Exercise aim: Within the listing below, how many lines hold "Denz"? Reply with that number and no other text.

Provided records:
● ● ● ●
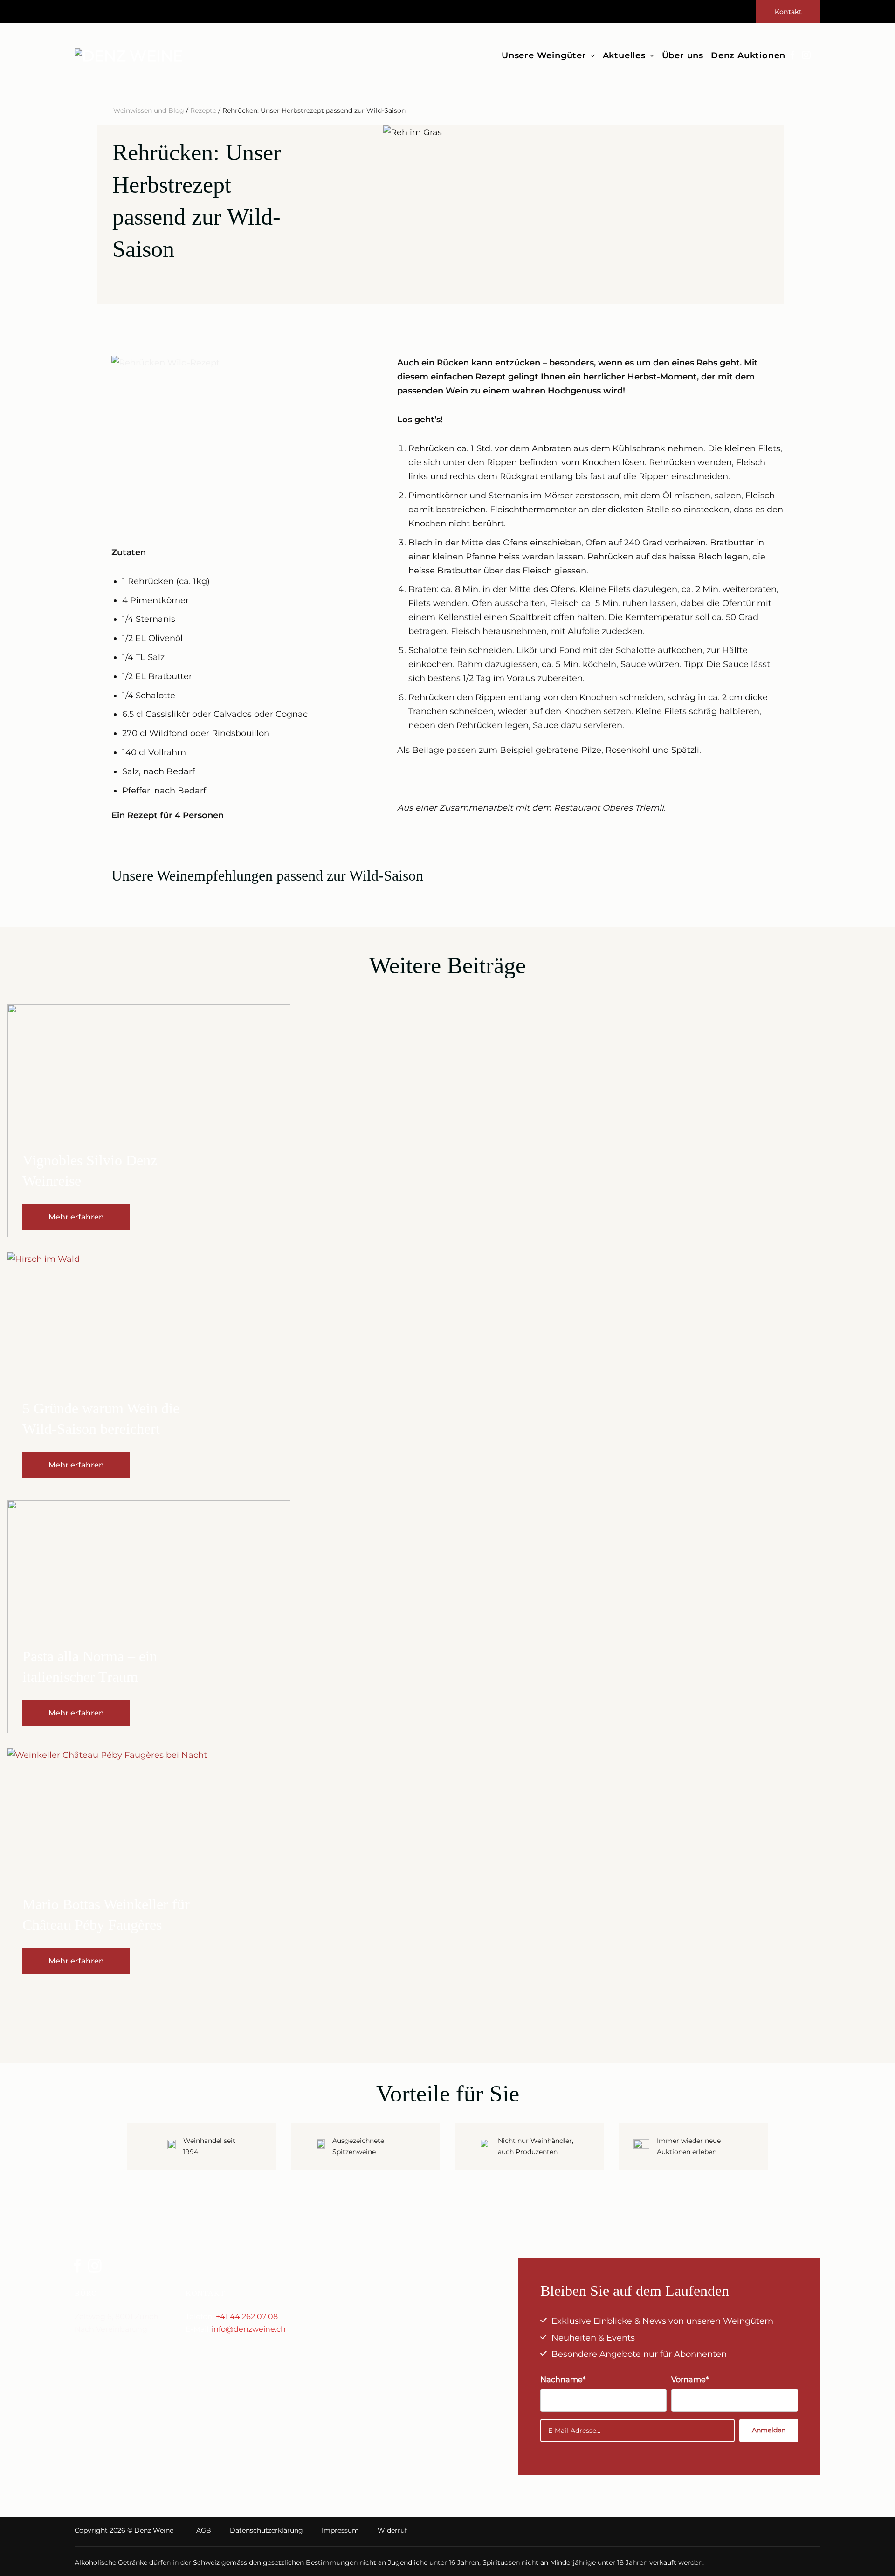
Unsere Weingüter (544, 55)
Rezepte (203, 110)
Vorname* (690, 2379)
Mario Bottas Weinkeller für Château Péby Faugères (106, 1914)
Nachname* (562, 2379)
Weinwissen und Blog (148, 110)
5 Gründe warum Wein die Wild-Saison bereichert (100, 1418)
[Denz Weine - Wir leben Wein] (134, 55)
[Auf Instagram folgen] (806, 56)
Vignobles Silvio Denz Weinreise (89, 1170)
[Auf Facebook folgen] (792, 56)
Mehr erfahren (76, 1216)
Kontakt (788, 11)
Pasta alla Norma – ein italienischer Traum (89, 1666)
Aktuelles (624, 55)
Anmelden (768, 2430)
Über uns (682, 55)
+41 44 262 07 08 (247, 2316)
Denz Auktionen (748, 55)
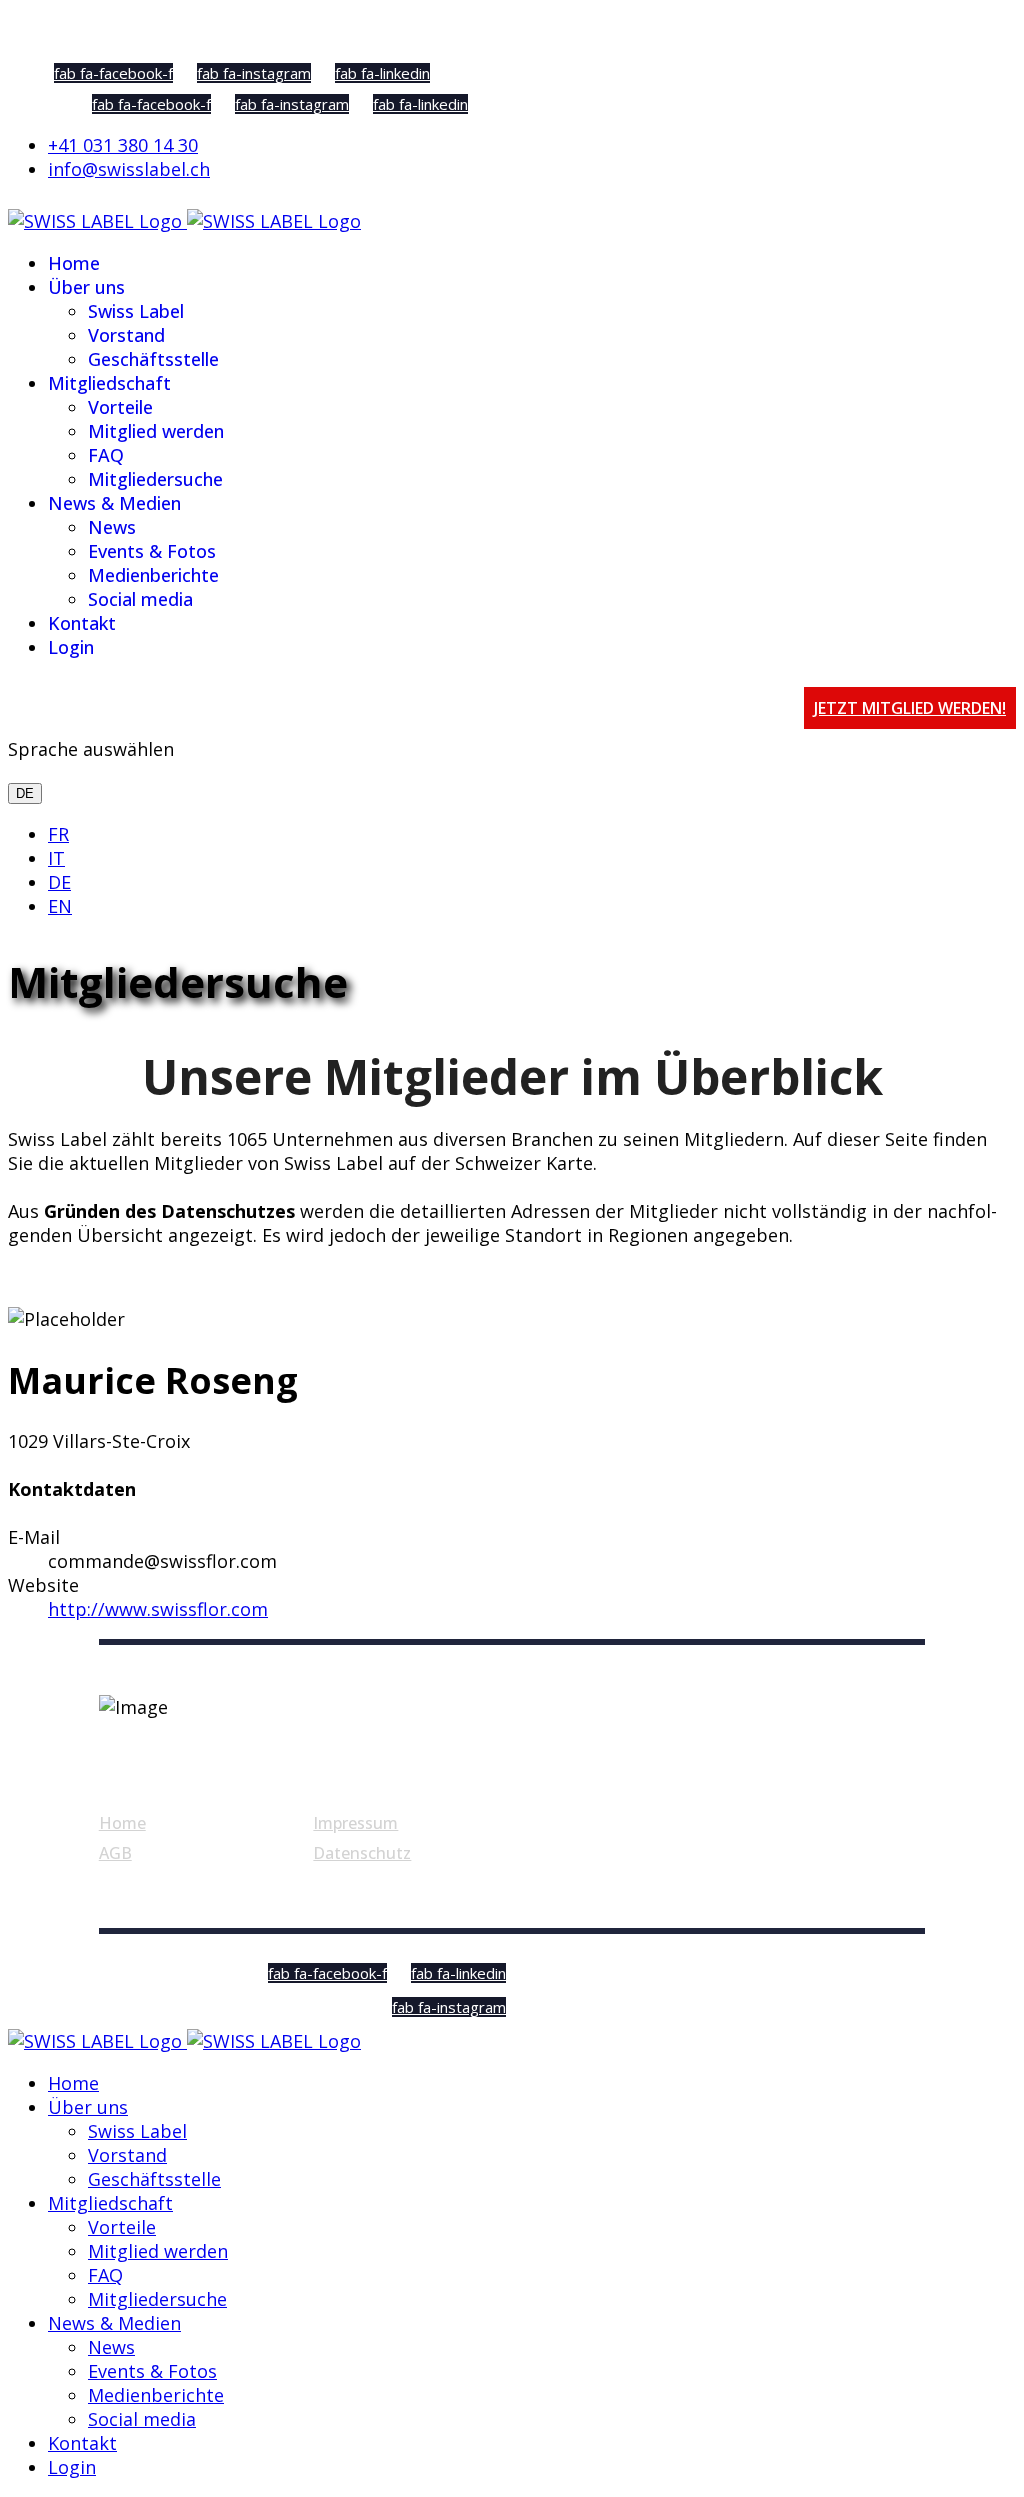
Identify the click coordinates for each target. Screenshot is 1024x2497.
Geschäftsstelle (153, 359)
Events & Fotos (152, 551)
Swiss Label (136, 311)
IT (56, 858)
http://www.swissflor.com (158, 1609)
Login (71, 647)
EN (60, 906)
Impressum (355, 1823)
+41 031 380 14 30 (123, 145)
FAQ (106, 455)
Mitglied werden (156, 431)
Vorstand (126, 335)
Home (74, 263)
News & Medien (114, 503)
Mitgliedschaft (109, 383)
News (112, 527)
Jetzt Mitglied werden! (910, 708)
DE (25, 793)
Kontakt (82, 623)
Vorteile (120, 407)
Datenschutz (362, 1853)
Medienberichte (153, 575)
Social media (140, 599)
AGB (115, 1853)
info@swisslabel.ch (129, 169)
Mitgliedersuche (155, 479)
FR (58, 834)
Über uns (86, 287)
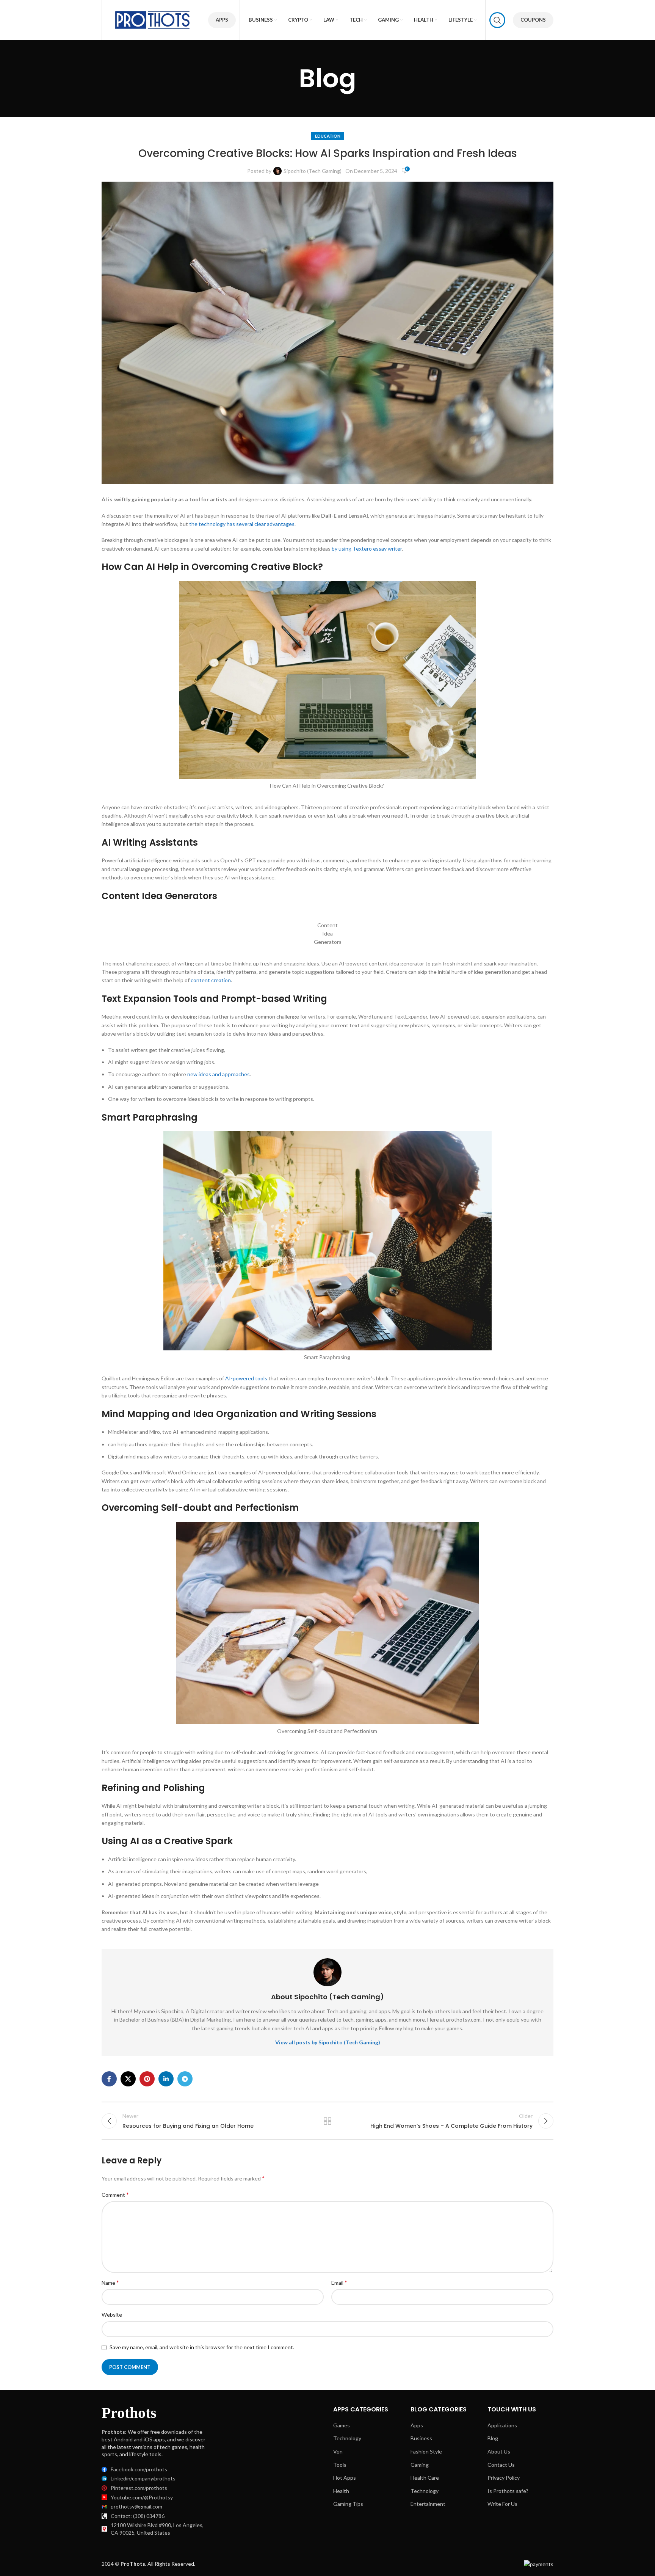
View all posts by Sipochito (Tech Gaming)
● ● ● ●
Exercise solution: 3